* Text extract:
——————————

One of the best ways to maintain documentation is to have an engagement letter or contract – something that memorializes your agreement. When dealing with a vendor or supplier, an engagement letter can make clear the services you will be provided, the pricing for these services, when and how they will be provided and the basis on which they will be invoiced. If a supplier fails to provide services as agreed, then you have recourse to refuse payment or seek the return of money. Or worse yet, you might have paid for services that you never received.
For a client or a customer, an engagement letter or contract will make clear and legally binding issues concerning pricing, billing and payment terms, scope of services provided, and many other details of a transaction. The failure of a customer to pay or to seek a refund can be remedied by having a contract in place.
An engagement letter or contract can also be helpful in working with your legal team. Confidentiality and non-disclosure clauses as well as other restrictions should generally be in writing so that all parties are on the same page about what is expected. If a legal engagement is terminated , then having a legally binding document will be helpful to document the time period of the relationship, the fees that were paid or that were due, the work that was performed, and what remains to be done. Sometimes attorneys and clients will have a different understanding of prior engagements and payments. Some clients fund a retainer and others pay as you go. If there is a disagreement about what is owed or not owed, a written agreement can help identify any shortfalls and help collect payment.

——————————

* Work to do:
(1) In the passage on engagement letters, swap "engagement letter" for "service agreement" and write out the portion between "One of the best" and "contract in place.", inclusive.
(2) Carry on the passage on engagement letters, starting after its final sentence.
The lines that come after this text can be set aside.

* Given material:
——————————

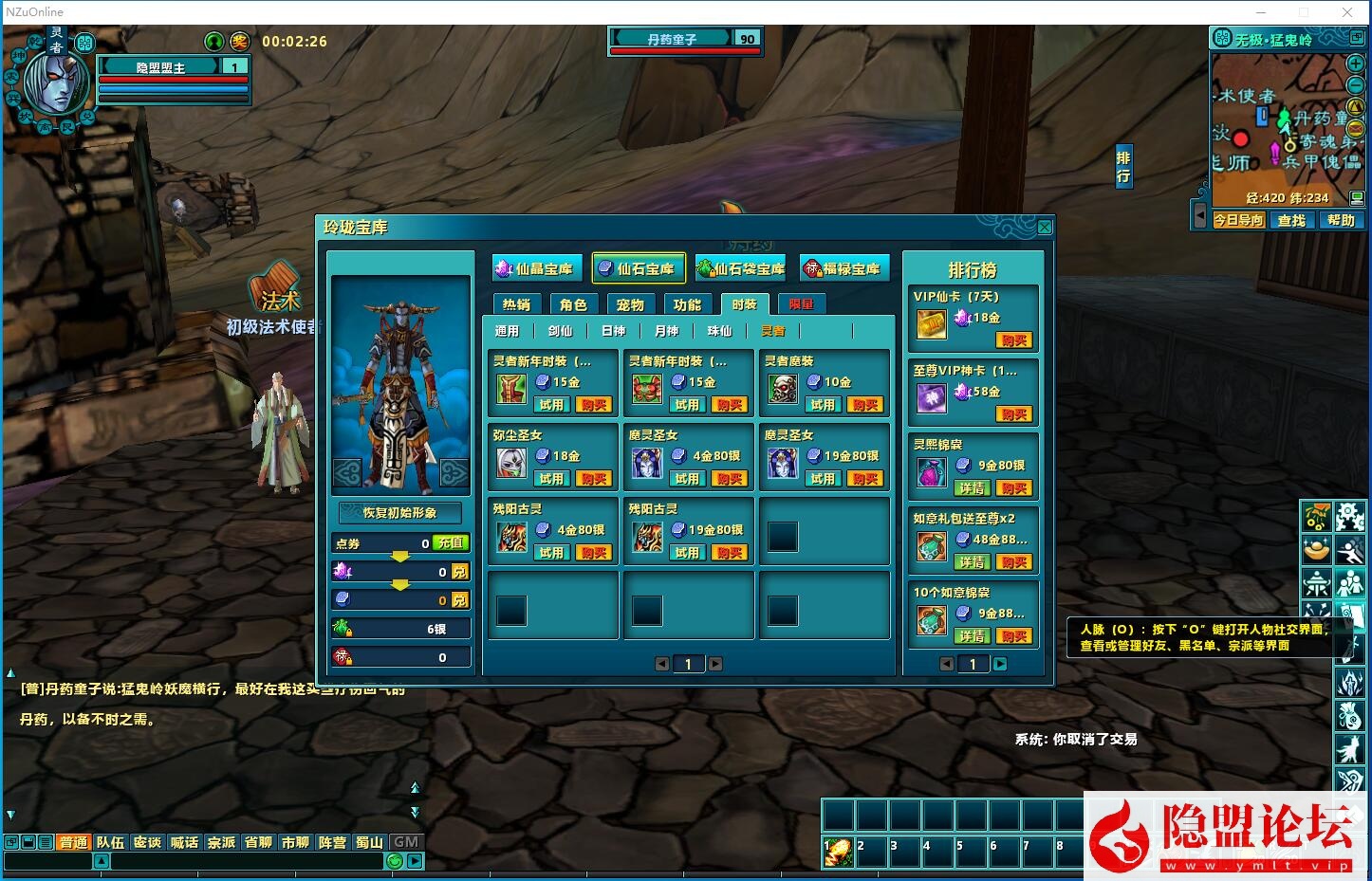The width and height of the screenshot is (1372, 881).
Task: Purchase the VIP仙卡 (7天) from ranking
Action: tap(1013, 340)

——————————

* The results:
(1)
One of the best ways to maintain documentation is to have an service agreement or contract – something that memorializes your agreement. When dealing with a vendor or supplier, an service agreement can make clear the services you will be provided, the pricing for these services, when and how they will be provided and the basis on which they will be invoiced. If a supplier fails to provide services as agreed, then you have recourse to refuse payment or seek the return of money. Or worse yet, you might have paid for services that you never received.
For a client or a customer, an service agreement or contract will make clear and legally binding issues concerning pricing, billing and payment terms, scope of services provided, and many other details of a transaction. The failure of a customer to pay or to seek a refund can be remedied by having a contract in place.

(2)
Contractual relationships must be monitored for compliance. For example, are the contracts being managed? Are the parties producing what they said they would? Are the performance dates met? Are the payment terms met? Failure to meet the performance dates or to make payment can require warnings and then the imposition of remedies, such as terminating the contract. Developing a checklist to monitor performance can be a useful tool for evaluating contracts.
Contract Management and the Role of Technology
As technology advances at breakneck speed, contract management is transforming into an increasingly data-driven enterprise function. New tools for each stage of the contract lifecycle are emerging almost daily. This section explores the key innovations driving contract management toward a smarter — and less error-prone — approach.
Contract Lifecycle and Centralized Storage
One of technology’s most telling impacts on contract management is the lifecycle and centralization of documents. Artificial Intelligence (AI) and blockchain play a particularly large role in enhancing security, adding transparency and increasing the speed with which new data can be transferred between contracting parties. While some companies continue to rely on traditional contract lifecycle management (CLM) systems, they are more often met with difficulty integrating those CLM tools with a myriad of other systems. By contrast, modern solutions have an outsized capacity for integration. Solutions leveraging one or more of the aforementioned technologies can quickly adapt to existing third-party software stacks commonly deployed within your organization.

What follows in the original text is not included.